That’s a far cry from the tumult of last March, when the plunge in fuel demand briefly pitched Organization of Petroleum Exporting Countries and its partners into a vicious fight over customers. Those bitter memories seem very distant as the 23-nation network — jointly led by the Saudis and Russia — prepares to meet on Monday.
If there’s a threat to the delicate balance OPEC+ has achieved, it’s that the market could overheat and prices rise too high.
The alliance has signaled it will stick with its schedule of modest production increases by approving another 400,000 barrel-a-day increment for November. But the market has shifted since that road map was agreed in July.
The shortage of natural gas, which has sent prices to the equivalent of $190 a barrel, is spurring a switch to oil products for heating and manufacturing, boosting overall demand. U.S. oil production is still recovering from Hurricane Ida, which has knocked out a total of almost 35 million barrels after slamming the Gulf of Mexico a month ago — equivalent to almost two full months of OPEC+ supply increases.

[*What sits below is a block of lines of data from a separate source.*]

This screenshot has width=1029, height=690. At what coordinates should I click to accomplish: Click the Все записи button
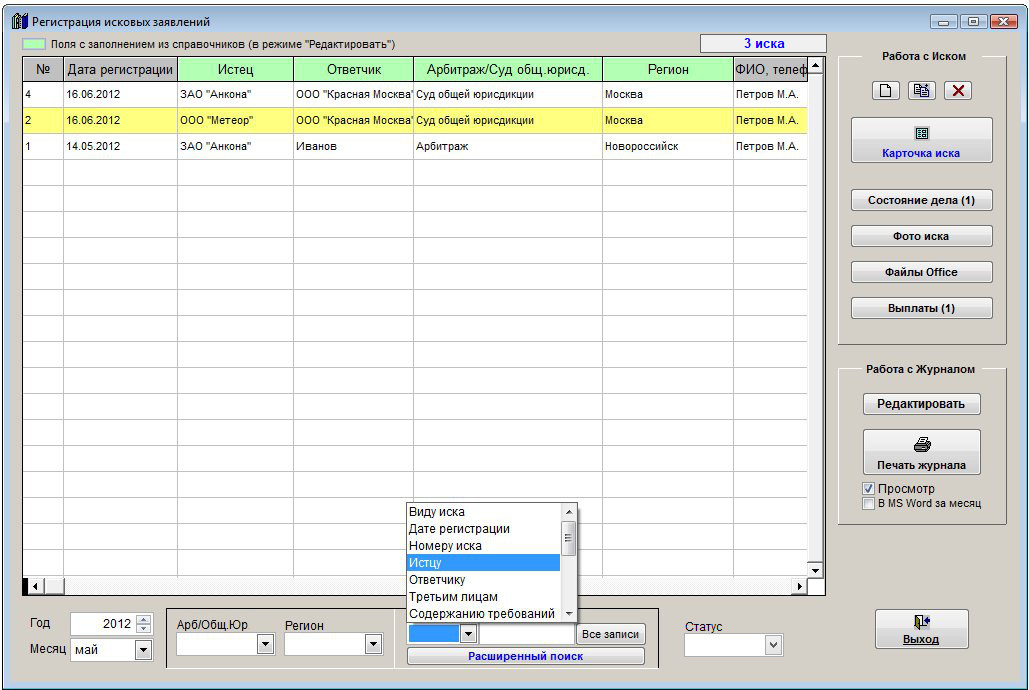611,634
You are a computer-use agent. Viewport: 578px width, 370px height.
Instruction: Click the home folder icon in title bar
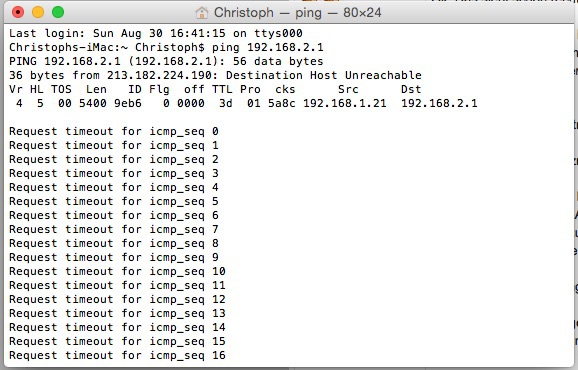coord(202,13)
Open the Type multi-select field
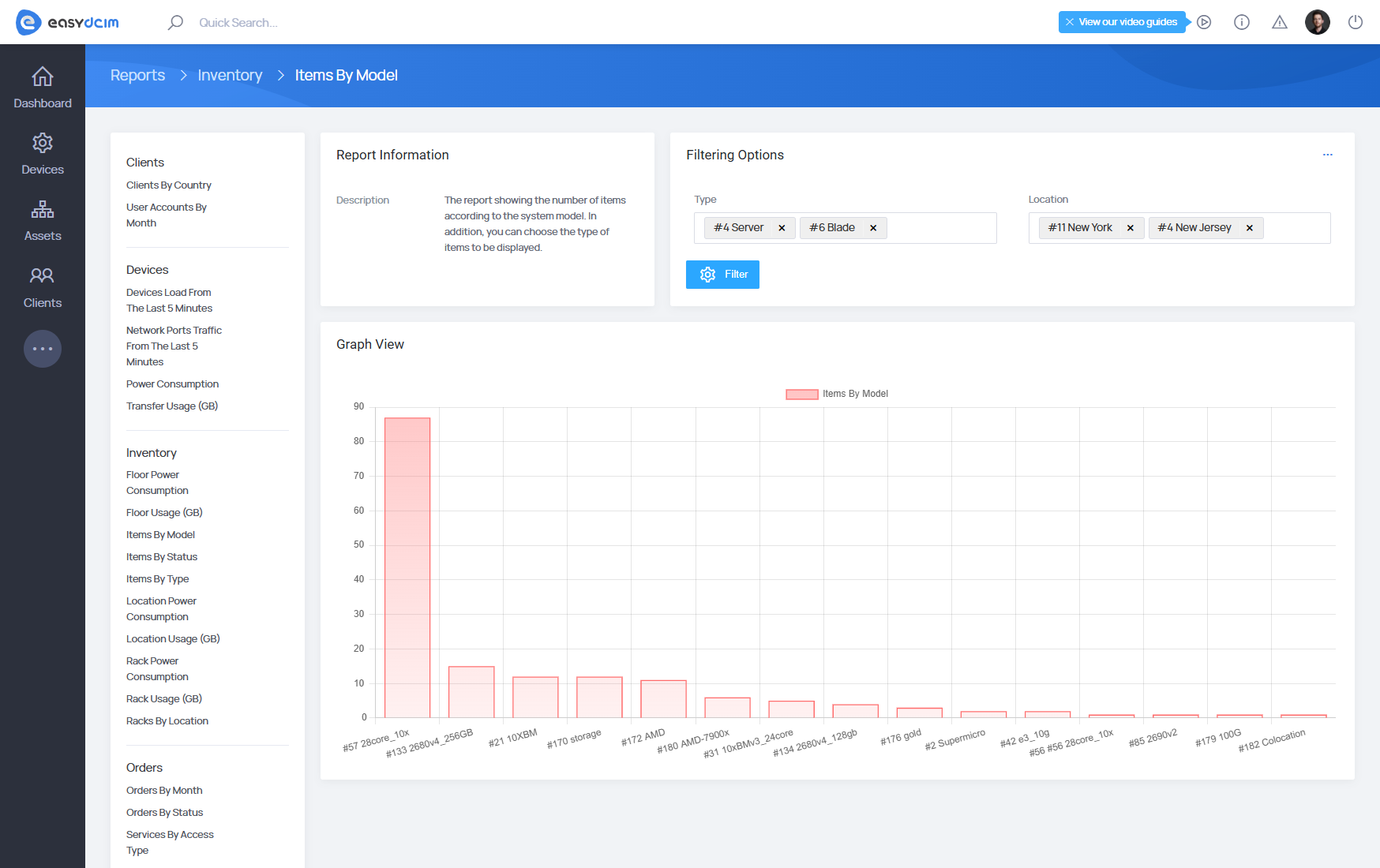1380x868 pixels. point(939,228)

Anxiety among key consuming nations is palpable, especially if they end up experiencing a cold winter. China has instructed top energy firms to secure supplies at any cost. U.S. President Joe Biden’s administration says it has reminded OPEC of the need to support the recovery, and National Security Adviser Jake Sullivan met with Saudi Crown Prince Mohammed bin Salman this week.
“OPEC will come under increasingly intense pressure from Washington to open the production release valve and cap the upside” in prices, said Helima Croft, chief commodities strategist at RBC Capital Markets. “An increase beyond the 400,000 barrels a day is a live option for Monday.”

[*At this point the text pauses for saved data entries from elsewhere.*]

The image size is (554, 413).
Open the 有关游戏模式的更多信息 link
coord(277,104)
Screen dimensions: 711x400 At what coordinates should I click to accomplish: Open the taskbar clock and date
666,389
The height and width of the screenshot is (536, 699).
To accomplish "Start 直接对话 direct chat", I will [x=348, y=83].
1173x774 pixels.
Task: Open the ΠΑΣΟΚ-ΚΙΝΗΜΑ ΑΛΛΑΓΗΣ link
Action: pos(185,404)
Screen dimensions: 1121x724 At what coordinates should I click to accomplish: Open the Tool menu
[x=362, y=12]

That’s a view shared by the world’s largest independent trader, Vitol Group. Not only is demand being boosted by the shortage of natural gas, the supply outlook is tightening as prospects diminish for a swift deal to revive Iranian exports, said Chris Bake, the company’s head of origination.
Tehran and Washington have been involved in negotiations to reactivate a nuclear accord — and lift U.S. sanctions on Iranian oil shipments — but the talks have so far made little headway. As a result, roughly 1.4 million barrels a day of Iranian crude that traders thought might be entering the market in late 2021 remains absent.
Some OPEC+ delegates say privately that the increase approved at Monday’s meeting could be bigger than the scheduled 400,000 barrels a day. Scenarios for larger hikes have been considered, said one official.
The Saudis themselves don’t want to see prices spiral toward $100 a barrel, as excessive fuel costs would curtail demand and stimulate a revival in U.S. shale output, according to people familiar with the kingdom’s thinking.
A spike in crude prices — just weeks before world leaders gather in Glasgow, Scotland, for a fresh round of climate talks intended to shift the world away from fossil fuels — could boost support for the transition to renewable energy.
But the kingdom is not yet convinced that crude’s jump above $80 in London earlier this week reflects a genuine supply shortage, the people said.
OPEC+ is likely to wait and see whether the natural gas deficit bolsters oil demand “materially” before speeding up the return of output, said Amrita Sen, chief oil analyst and co-founder of consultant Energy Aspects Ltd. Such steps may be taken “in the future, but not yet.”